| Auszug |
In jedem dieser Kapitel wird deutlich, dass es bei Rudolf Steiner und seiner Anthroposophie um höhere Erkenntnis geht, um den Einblick in übersinnliche Welten.
Autoritäre Anthroposophie?
Zander schreibt: "Mit dieser Fähigkeit des ‚Hellsehens‘ beanspruchte Steiner, die kosmischen Wirkungen des Pflanzenwachstums zu erkennen, die Reinkarnationsverläufe von Menschen einzusehen, die historischen Hintergründe des Ersten Weltkriegs zu erläutern oder die verborgenen Jahre des Lebens Jesu offenzulegen."
An diesem Punkt wirft Zander einen kritischen Blick auf die Anthroposophie. Denn sie hat einen Absolutheitsanspruch: Die höhere Erkenntnis ist nicht verhandelbar. Das Totale aber ist "nur eine Handbreit vom Totalitären entfernt", schreibt Zander – und er belegt anhand zahlreicher Beispiele, dass die Anthroposophie zuweilen auch etwas Autoritäres an sich hat. Die Waldorfschulen etwa.
"Im Kern war Steiner der Meinung, dass die Lehrerin oder der Lehrer auch eine Eingeweihte ist, ein Eingeweihter. Dass sie Erkenntnis höherer Welten haben. Dass sie wissen, welche Reinkarnation ihre Schüler hinter sich haben", so Zander. "Das heißt, die Lehrerin, der Lehrer ist eine extrem starke Figur in der Waldorfpädagogik. Ja, Waldorfschulen sind in ihrem Kern autoritär."
Umgang mit rassistischen Aussagen Steiners
Anthroposophen werden das nicht gern hören – und auch an andere Ideen von Rudolf Steiner werden sie vermutlich lieber nicht erinnert. So sprach Steiner von menschlichen Rassen, von Wurzelrassen, von degenerierten Indianern und vom starken Triebleben der – Zitat – "Neger".
Die Art und Weise, wie Anthroposophen heute mit den rassistischen Aussagen ihres geistigen Mentors Steiner umgehen, bezeichnet Zander als "unsouverän" – trotz diverser Distanzierungsversuche und etwa der sogenannten Stuttgarter Erklärung des Bundes Freier Waldorfschulen.
Hier offenbare sich ein grundsätzliches Problem: Die Kritik am Gründungsvater werde als Gefahr für das gesamte anthroposophische System wahrgenommen.
"Steiner glaubte, dass diese Vorstellungen Ergebnis seiner Einsichten in höhere Welten seien. Wenn man jetzt ein Stück aus diesen höheren Welten herausschneidet und sagt, dieser Teil stimmt nicht, dann ist unklar, ob nicht wie ein Domino-Effekt andere Teile dieser Einsicht auch fallen."

| Arbeitsauftrag 1 |
Mit welchem Wort beschreibt Zander im Auszug über Rudolf Steiners Anthroposophie, wie Anthroposophen heute mit Steiners rassistischen Aussagen umgehen?
| Arbeitsauftrag 2 |
Führe den Auszug über Rudolf Steiners Anthroposophie ab dem letzten gezeigten Satz fort.

| Einträge im Datensatz |
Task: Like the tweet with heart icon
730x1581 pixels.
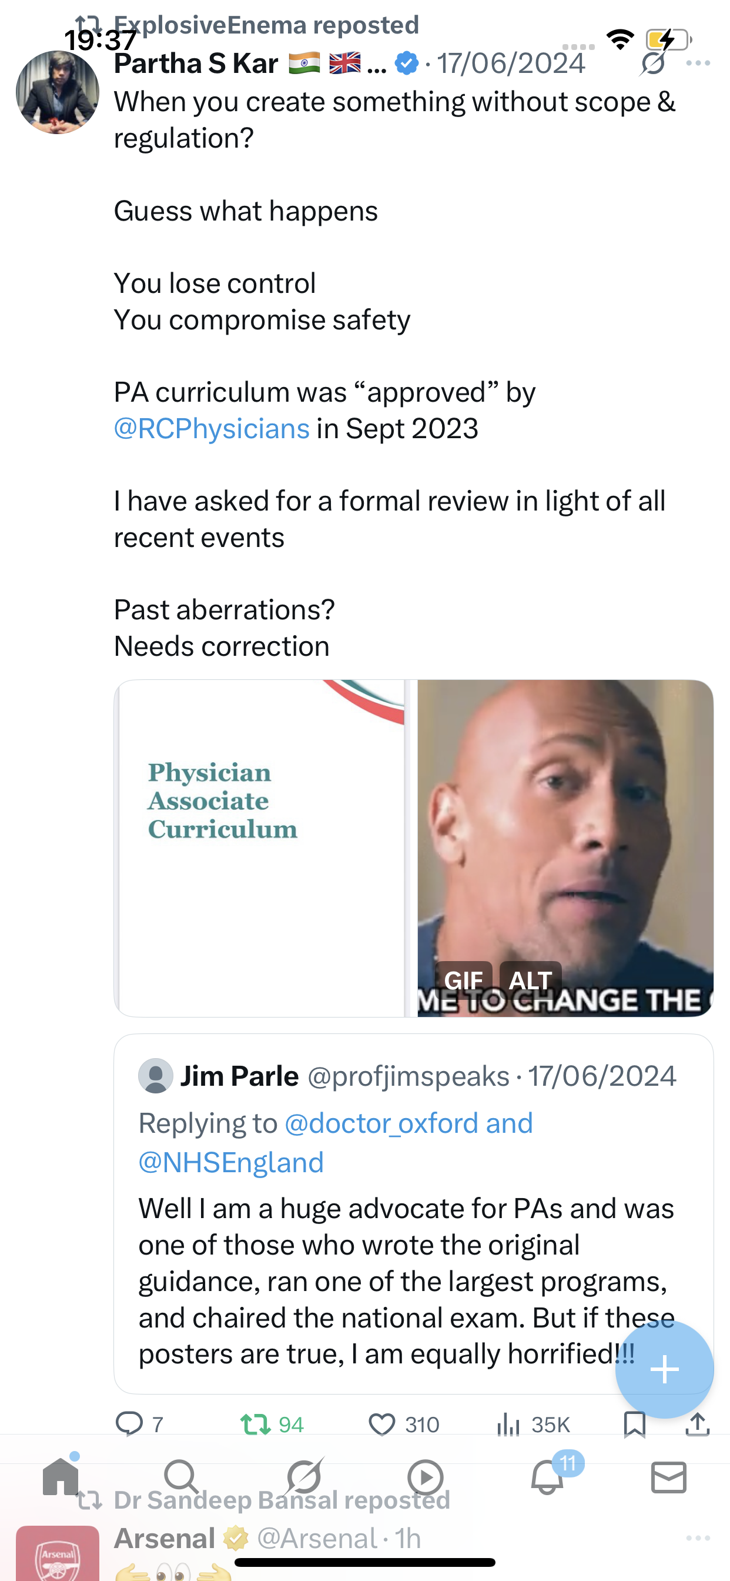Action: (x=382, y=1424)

* * *

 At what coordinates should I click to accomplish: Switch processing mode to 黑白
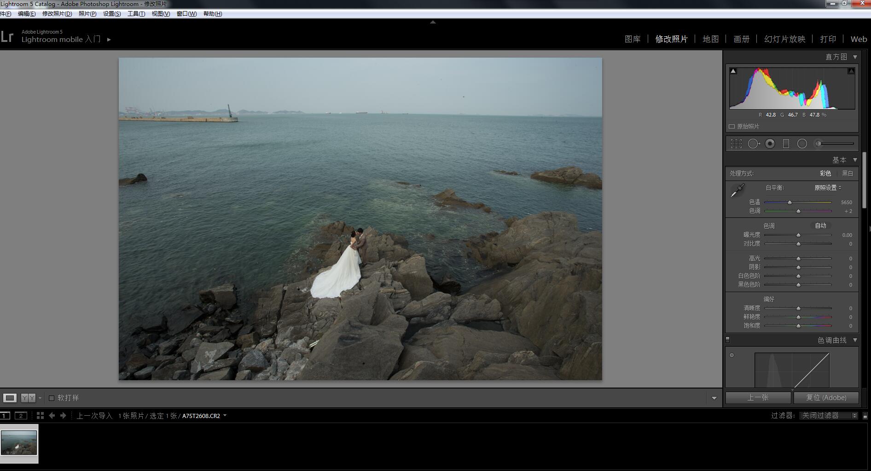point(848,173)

==

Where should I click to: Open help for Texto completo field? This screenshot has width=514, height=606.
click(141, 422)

| Schriftliche Antwort 1 |
Er bezeichnet diesen Umgang als „unsouverän“.

| Schriftliche Antwort 2 |
Dazu schreibt Zander: "Am Ende geht es um viel mehr, um die Logik seines Weltanschauungshauses. Tief in dessen Inneren sitzt eine Evolutionstheorie, die Steiner aus dem 19. Jahrhundert geerbt hat und in der die ganze Kultur evolutionstheoretisch gedeutet wird. […] Steiners Rassentheorie zu kritisieren bedeutet im Kern, seine Logik der Evolutionslehre infrage zu stellen."
Zanders Buch ist eine kritische Auseinandersetzung mit der Anthroposophie – aber keine Abrechnung. Er schreibt mit dem beobachtenden Blick des Historikers - als Theologe und Religionswissenschaftler vermag er insbesondere die okkulte und religiöse Dimension der Anthroposophie einzuordnen.
Ein hochdifferenziertes Milieu
Vor allem aber wird in seinem Buch deutlich: Die Anthroposophie ist ein weit verzweigtes Netz mit vielen Aspekten und Ausprägungen – und ihre Akteure lassen sich nicht über einen Kamm scheren. Das anthroposophische Milieu sei hochdifferenziert, sagt der Autor: "Von offen linken, bürgerlichen, grünen Anthroposophen und einer Betonfraktion auf der anderen Seite, die der Meinung sind, dass die Rassentheorie Steiners doch irgendwie stimmt."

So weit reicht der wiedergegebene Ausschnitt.